(Stored data)
=== Section Start ===
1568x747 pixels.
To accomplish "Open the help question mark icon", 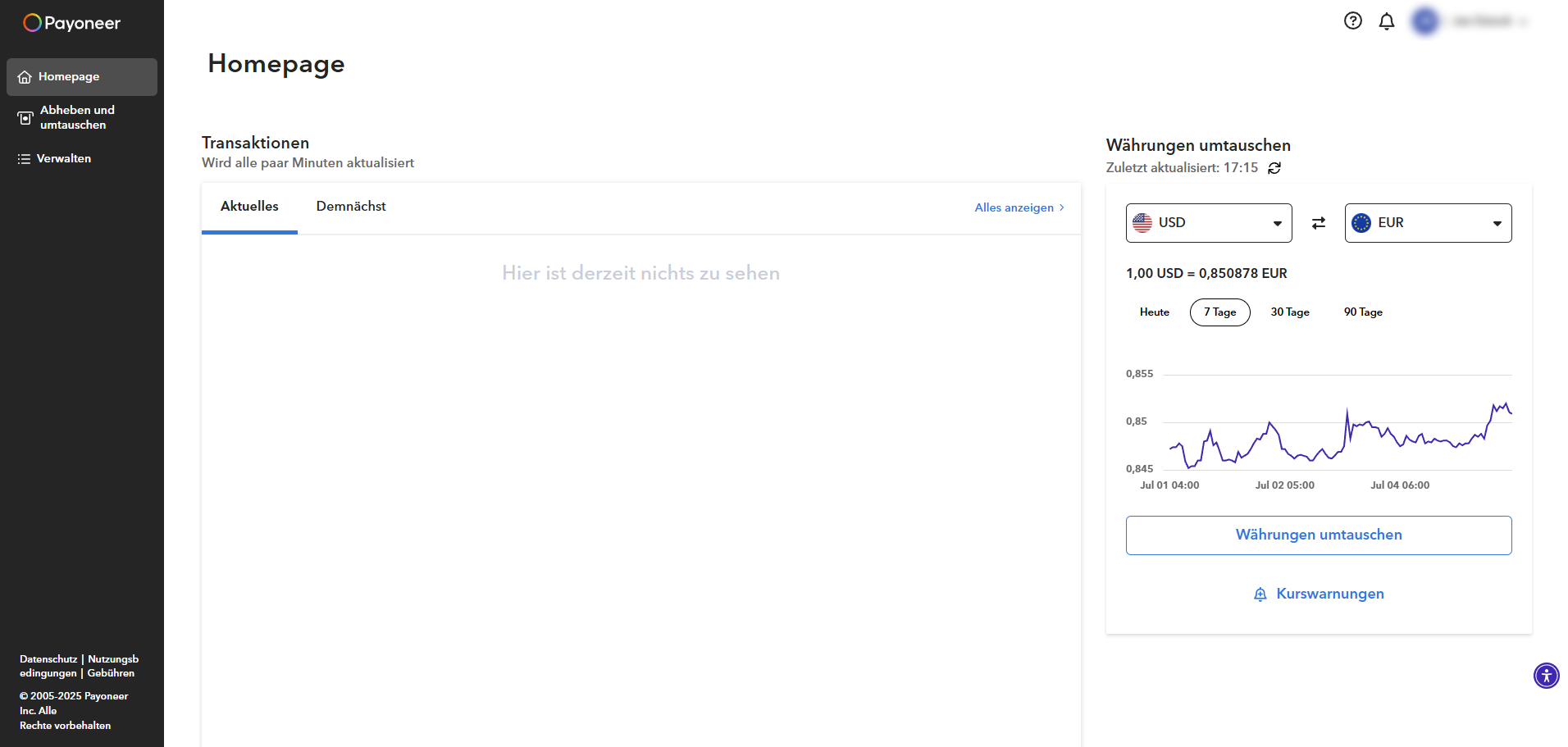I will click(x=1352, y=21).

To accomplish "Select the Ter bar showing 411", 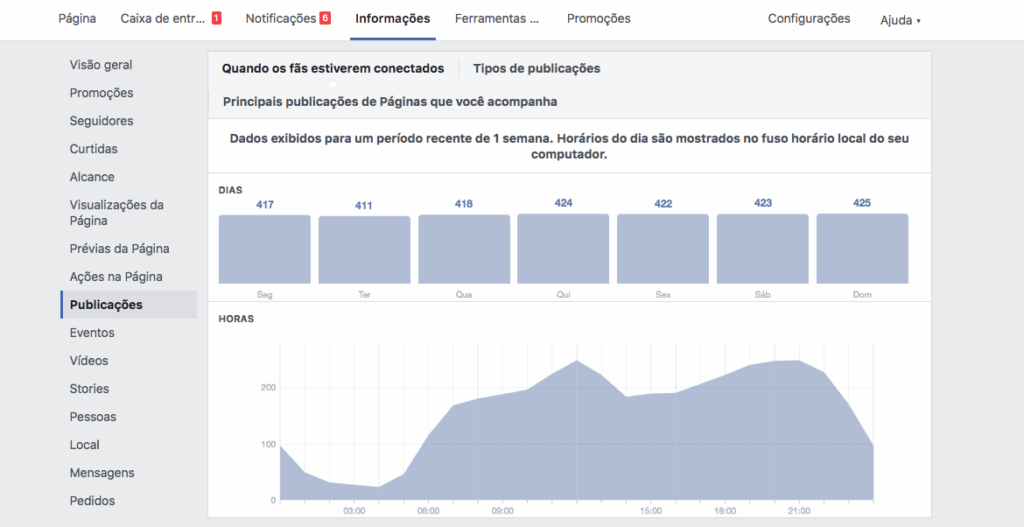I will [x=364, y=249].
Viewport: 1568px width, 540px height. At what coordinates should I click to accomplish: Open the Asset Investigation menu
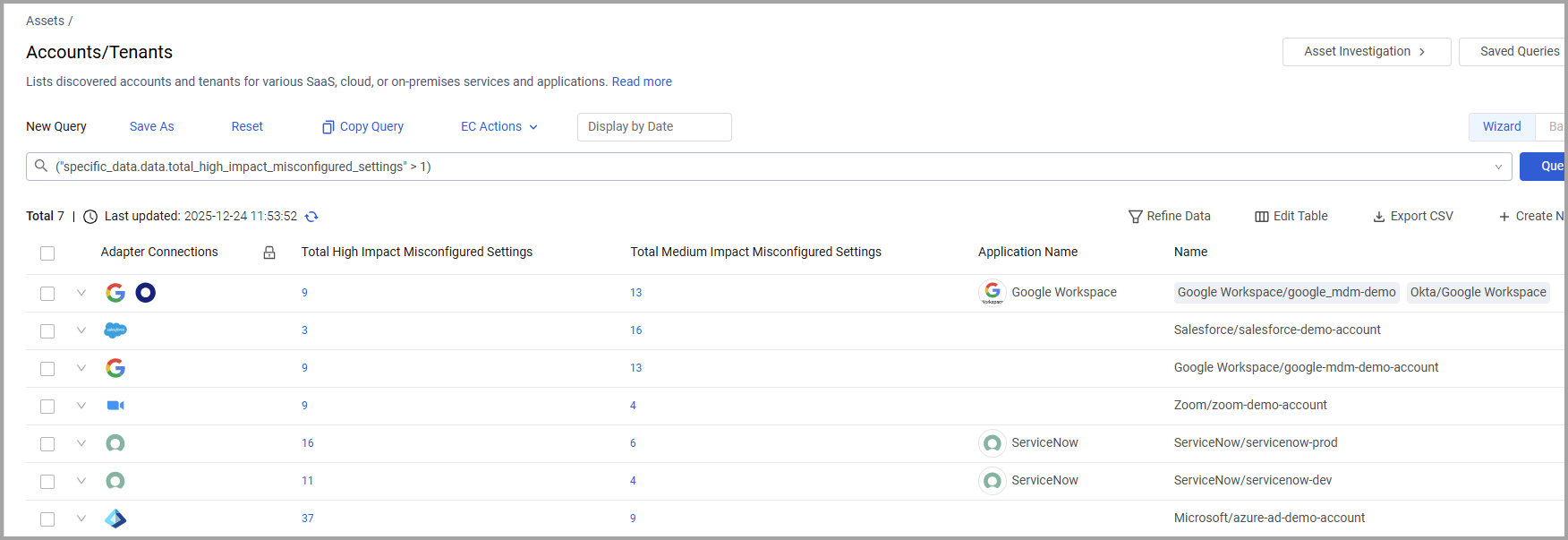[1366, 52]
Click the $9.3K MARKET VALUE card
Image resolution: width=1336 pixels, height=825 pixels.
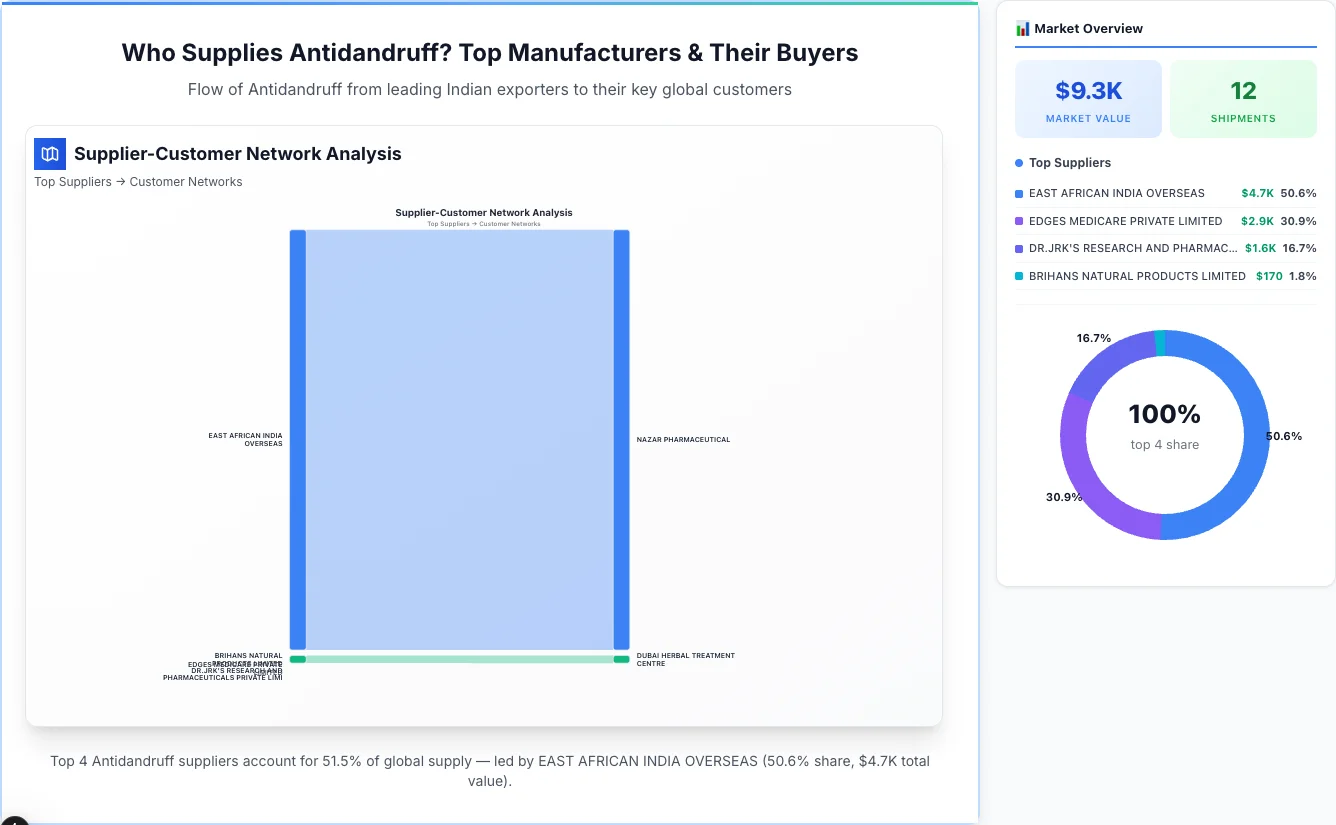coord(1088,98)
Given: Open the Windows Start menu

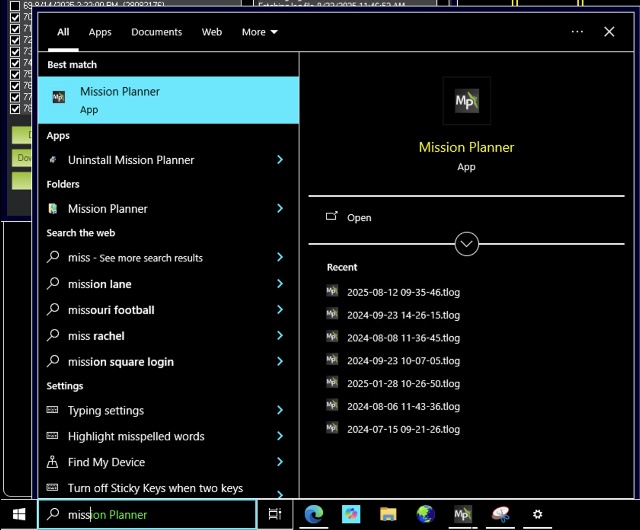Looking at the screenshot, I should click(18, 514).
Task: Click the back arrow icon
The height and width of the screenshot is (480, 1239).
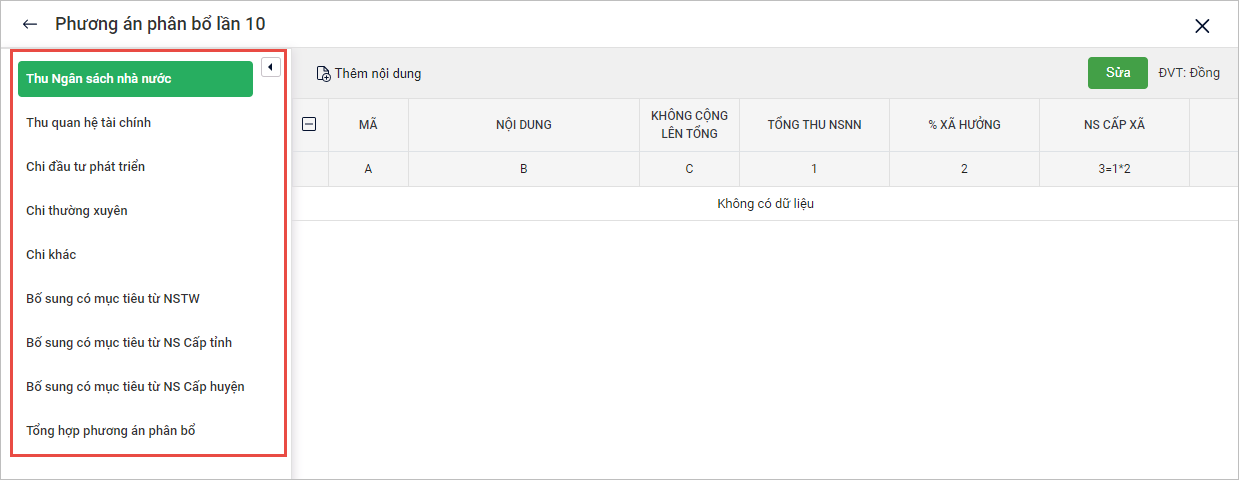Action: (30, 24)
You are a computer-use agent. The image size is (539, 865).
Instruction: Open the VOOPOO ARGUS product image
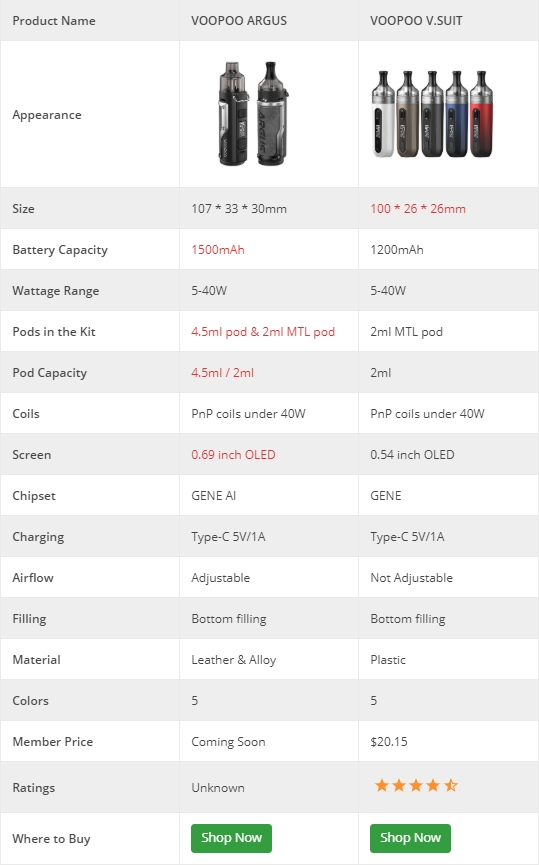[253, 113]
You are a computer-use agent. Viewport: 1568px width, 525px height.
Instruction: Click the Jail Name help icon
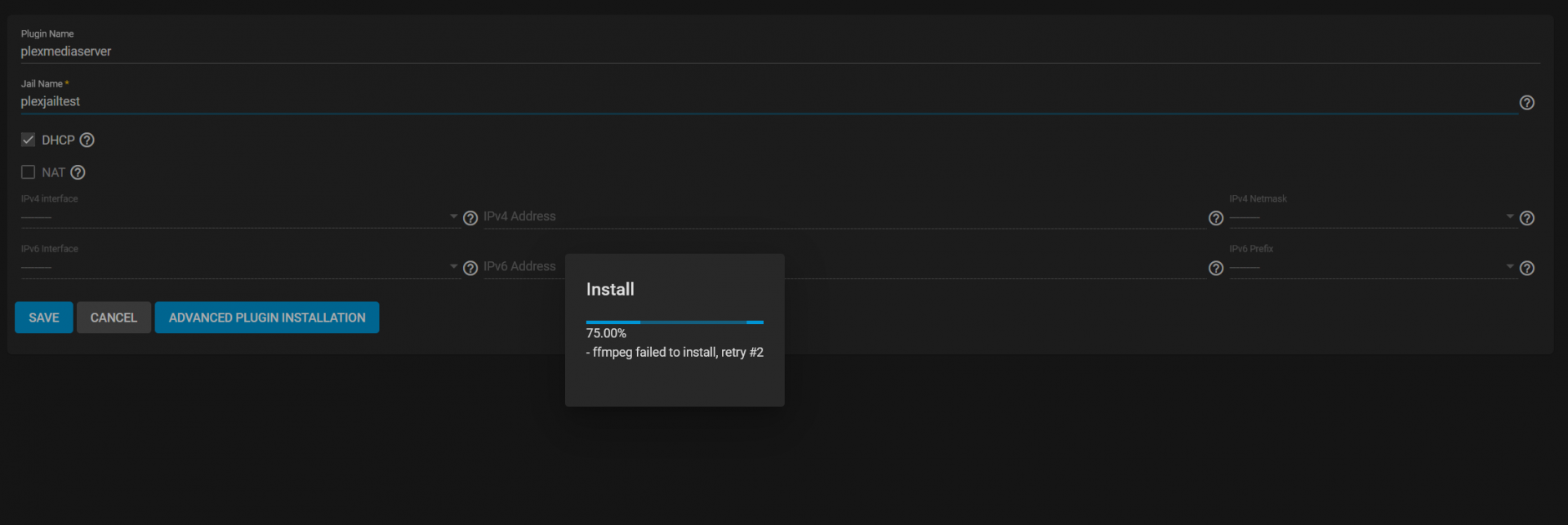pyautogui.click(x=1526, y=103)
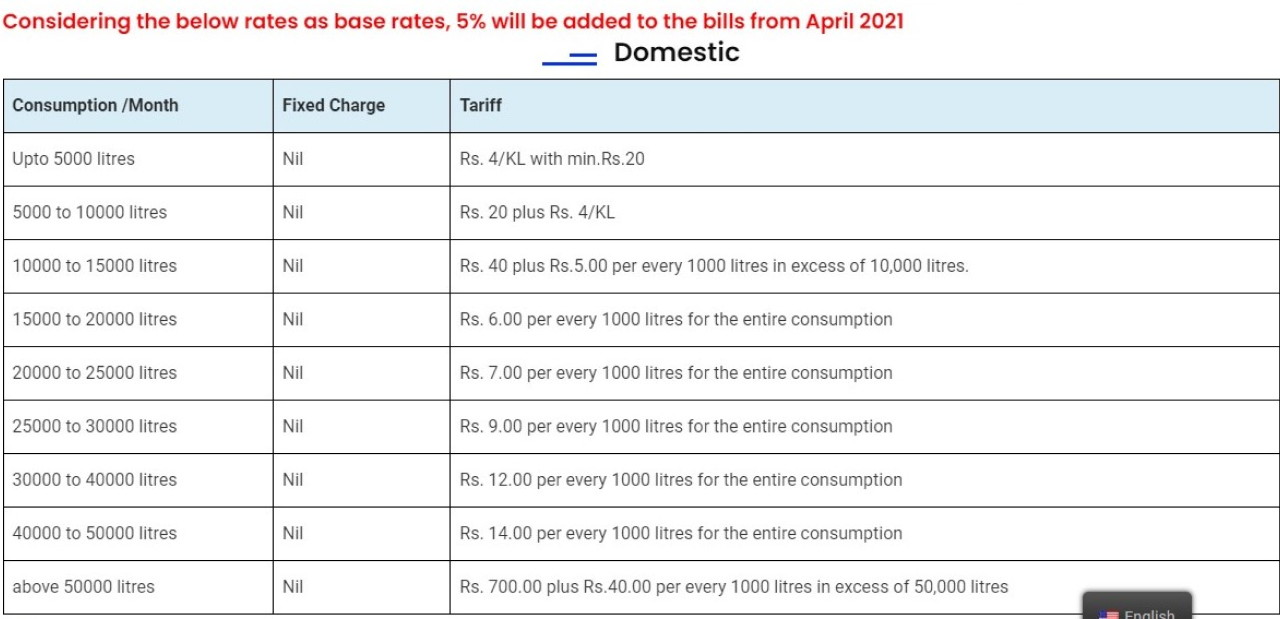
=== Section End ===
YOUR OBJECTIVE:
Copy all lines of the preceding data that hold the word "computer".

SOLUTION TO THIS TASK:
You are a computer-use agent. The image size is (539, 865).
You are a computer-use agent. Viewport: 1568px width, 525px height.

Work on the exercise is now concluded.